* _AIM OF THE EXERCISE_
Lines that contain the string "input" are the ones to list; copy all of them from the records.

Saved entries
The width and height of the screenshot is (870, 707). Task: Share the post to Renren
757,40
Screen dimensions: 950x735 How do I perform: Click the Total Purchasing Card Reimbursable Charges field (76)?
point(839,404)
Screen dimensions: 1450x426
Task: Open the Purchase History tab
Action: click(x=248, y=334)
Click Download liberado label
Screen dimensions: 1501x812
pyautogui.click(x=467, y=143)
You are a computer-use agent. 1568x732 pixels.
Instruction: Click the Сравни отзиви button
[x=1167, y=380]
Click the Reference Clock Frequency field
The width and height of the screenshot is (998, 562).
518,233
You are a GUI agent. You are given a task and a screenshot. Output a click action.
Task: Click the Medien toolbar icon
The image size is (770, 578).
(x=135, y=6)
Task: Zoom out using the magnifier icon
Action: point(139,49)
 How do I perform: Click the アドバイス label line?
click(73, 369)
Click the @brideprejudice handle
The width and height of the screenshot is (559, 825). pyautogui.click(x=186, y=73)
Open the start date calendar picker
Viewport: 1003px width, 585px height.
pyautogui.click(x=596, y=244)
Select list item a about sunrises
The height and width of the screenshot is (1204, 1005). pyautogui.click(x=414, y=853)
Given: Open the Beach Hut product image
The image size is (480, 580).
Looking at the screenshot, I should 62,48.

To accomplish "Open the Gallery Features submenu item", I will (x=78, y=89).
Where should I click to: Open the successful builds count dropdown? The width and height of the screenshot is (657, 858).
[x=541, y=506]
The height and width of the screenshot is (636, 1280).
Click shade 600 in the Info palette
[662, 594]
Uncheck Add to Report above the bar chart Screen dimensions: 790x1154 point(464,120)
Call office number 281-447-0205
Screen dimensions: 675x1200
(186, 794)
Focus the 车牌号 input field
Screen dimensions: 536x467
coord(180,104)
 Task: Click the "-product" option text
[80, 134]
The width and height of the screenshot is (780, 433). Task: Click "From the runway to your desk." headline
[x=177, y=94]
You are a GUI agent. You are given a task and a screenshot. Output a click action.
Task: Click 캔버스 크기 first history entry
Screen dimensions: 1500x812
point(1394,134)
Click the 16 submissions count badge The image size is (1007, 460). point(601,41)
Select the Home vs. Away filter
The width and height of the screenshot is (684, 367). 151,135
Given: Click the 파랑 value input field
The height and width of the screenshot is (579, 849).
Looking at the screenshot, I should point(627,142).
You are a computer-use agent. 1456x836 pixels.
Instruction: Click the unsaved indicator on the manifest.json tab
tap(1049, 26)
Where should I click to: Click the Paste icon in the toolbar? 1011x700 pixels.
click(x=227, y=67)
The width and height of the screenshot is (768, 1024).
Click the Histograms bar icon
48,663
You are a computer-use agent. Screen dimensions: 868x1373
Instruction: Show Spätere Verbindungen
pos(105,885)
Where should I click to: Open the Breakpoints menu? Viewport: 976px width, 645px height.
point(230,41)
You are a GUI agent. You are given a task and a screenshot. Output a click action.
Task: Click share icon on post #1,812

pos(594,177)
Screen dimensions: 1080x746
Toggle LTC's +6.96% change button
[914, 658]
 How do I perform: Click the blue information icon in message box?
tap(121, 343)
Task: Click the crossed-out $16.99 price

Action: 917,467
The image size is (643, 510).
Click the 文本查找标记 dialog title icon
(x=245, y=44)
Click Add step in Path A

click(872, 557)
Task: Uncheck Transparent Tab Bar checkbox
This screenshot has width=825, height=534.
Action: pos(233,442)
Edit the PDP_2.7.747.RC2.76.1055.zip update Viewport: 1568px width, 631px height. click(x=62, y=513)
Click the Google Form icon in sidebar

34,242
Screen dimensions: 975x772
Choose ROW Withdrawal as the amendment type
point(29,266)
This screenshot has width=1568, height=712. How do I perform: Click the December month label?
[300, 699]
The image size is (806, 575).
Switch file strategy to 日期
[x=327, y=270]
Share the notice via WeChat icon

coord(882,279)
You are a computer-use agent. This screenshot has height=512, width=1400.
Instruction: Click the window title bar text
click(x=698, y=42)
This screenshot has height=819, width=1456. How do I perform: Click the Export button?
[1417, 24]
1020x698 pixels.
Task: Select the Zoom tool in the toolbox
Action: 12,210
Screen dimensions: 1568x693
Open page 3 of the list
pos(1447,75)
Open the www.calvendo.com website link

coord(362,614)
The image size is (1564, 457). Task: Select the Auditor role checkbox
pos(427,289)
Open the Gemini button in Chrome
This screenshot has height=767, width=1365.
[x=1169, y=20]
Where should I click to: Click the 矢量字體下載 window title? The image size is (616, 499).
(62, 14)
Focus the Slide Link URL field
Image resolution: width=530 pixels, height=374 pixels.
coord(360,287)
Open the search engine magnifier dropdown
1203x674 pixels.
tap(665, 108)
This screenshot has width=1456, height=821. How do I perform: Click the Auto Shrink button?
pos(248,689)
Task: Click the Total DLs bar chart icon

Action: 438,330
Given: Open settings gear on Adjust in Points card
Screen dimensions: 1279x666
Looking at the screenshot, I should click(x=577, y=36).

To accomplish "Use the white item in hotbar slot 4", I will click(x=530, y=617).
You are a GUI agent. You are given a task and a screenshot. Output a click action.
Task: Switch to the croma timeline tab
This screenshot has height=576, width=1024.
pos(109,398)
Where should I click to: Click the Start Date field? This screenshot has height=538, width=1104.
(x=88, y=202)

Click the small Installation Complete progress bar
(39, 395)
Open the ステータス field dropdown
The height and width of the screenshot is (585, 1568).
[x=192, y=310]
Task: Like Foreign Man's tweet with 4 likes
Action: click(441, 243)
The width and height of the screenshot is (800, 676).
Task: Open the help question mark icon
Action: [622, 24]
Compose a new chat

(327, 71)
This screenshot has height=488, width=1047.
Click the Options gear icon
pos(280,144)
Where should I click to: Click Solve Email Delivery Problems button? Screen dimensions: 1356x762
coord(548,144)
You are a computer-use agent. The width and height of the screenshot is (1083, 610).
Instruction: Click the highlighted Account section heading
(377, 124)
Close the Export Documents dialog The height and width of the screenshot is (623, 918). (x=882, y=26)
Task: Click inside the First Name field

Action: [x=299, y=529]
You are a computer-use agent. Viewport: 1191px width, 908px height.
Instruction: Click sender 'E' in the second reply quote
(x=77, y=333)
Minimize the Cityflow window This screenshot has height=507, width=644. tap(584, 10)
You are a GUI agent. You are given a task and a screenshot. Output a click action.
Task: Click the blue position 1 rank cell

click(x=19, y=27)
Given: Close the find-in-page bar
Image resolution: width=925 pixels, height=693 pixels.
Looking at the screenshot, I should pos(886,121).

* _SOLUTION_
Focus the 车牌号 input field
Given: Click the 파랑 value input field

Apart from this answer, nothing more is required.